I recently returned from a business trip/conference for the company I work for. My job is endlessly challenging and for the most part enjoyable. But at the end of the day, it is not me. As I sat through the conference and listened to discussions about profit, revenue, best practices, professional excellence and many others topics...my brain was busy thinking about my church, the church of today, the church of tomorrow and captivated my life is by God's mission. I'm fully preoccupied by how the church has changed since the time Jesus and by how the church has to change for the future. Money is nice, my job is great, free business trip to Boston is cool - but God's mission is intoxicating. I echo the words of Brueggeman in his article 'Haunted Book - Haunted People.' I'm haunted, captivated, motivate, disturbed and energized by God's words to us.

"We are, all of us, children of the biblical text. We have been conceived and birthed, generated and summoned, given life, by this text and none other. This text keeps having its say among us, by translation and interpretation, by commentary and proclamation, by study and enactment. We must always again, always afresh in every circumstance, come to terms with it. We spend our life struggling with this text, sometimes struggling for the text, sometimes struggling against the text. The text always has its say among us; it will not go away. Its voice is a haunting one, sounding promises, uttering commands, voicing stories, proclaiming oracles, ejaculating pain, authoring hope. The voice of the text haunts us because we know very well it is a human text filled with endless critical problems—and yet we hear in it the very voice of God: majestic sovereignty, awesome holiness, passionate grace, weakness made strong. Because of this text, which will not go away or finally keep silent, we live haunted lives, filled with yearnings for what is not in hand, promises not yet filled, commands not yet obeyed, desires not yet granted, neighbors not yet loved.
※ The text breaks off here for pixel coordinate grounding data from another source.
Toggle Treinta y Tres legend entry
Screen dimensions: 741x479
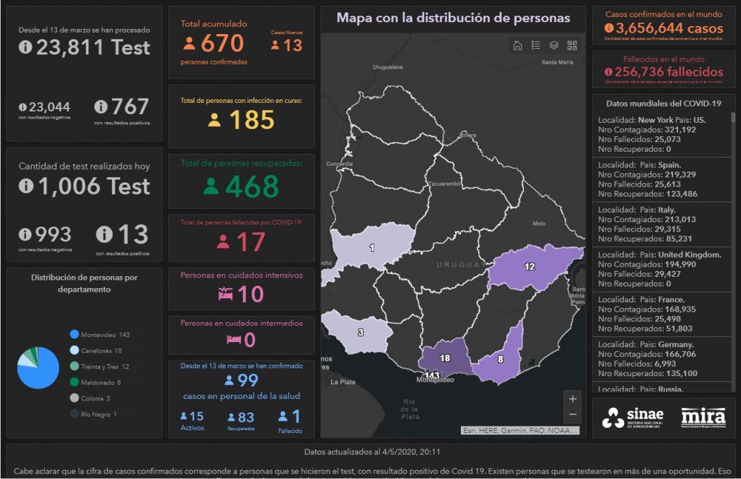click(99, 367)
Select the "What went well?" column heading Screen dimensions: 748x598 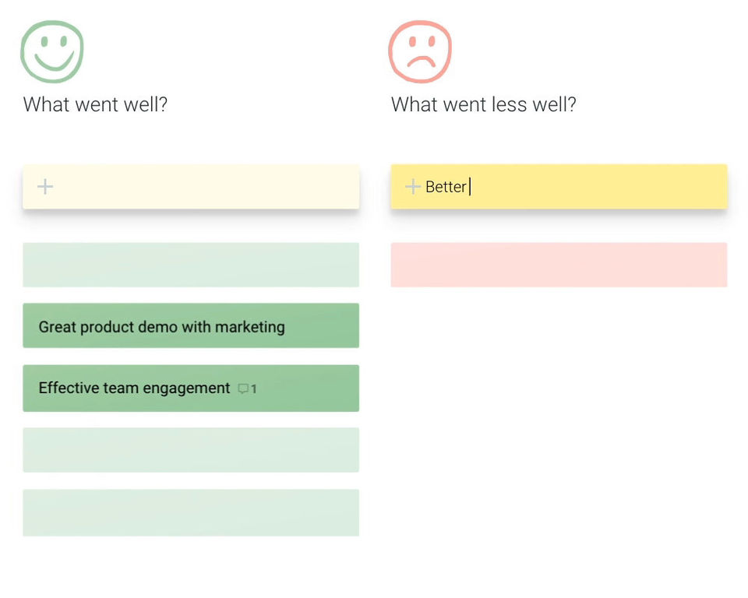click(x=95, y=104)
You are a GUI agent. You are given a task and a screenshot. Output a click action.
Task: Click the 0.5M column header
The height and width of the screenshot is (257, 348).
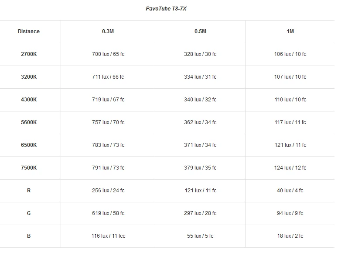(200, 31)
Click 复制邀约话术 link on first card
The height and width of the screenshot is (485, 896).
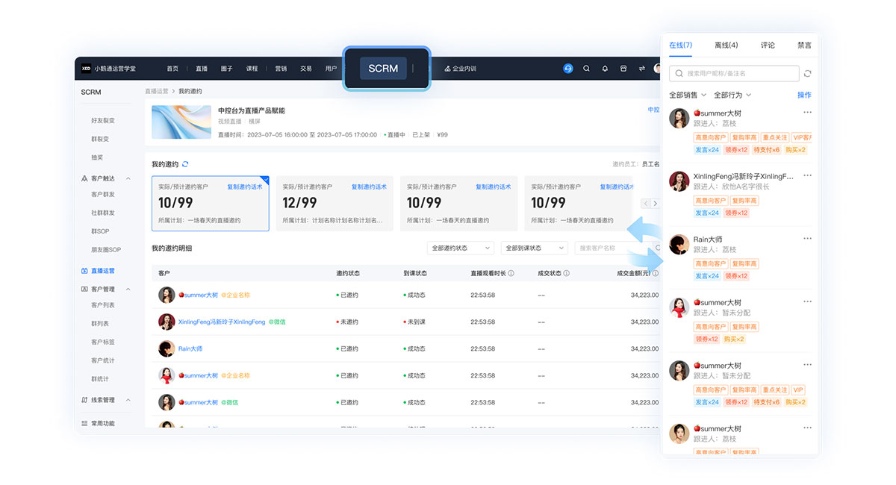point(244,187)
The old text becomes new text; old story becomes new song. For all those reasons, in gratitude and awe and fresh resolve, we celebrate the new, revised translation, made freshly aware by it that we are indeed haunted children of this haunting text. And because the text will not go away or be silent, we are destined to be endlessly haunted, uneasy, restless, and on the way." (Copyright © 1991 by Word & World, Luther Seminary, St. Paul, MN. All rights reserved)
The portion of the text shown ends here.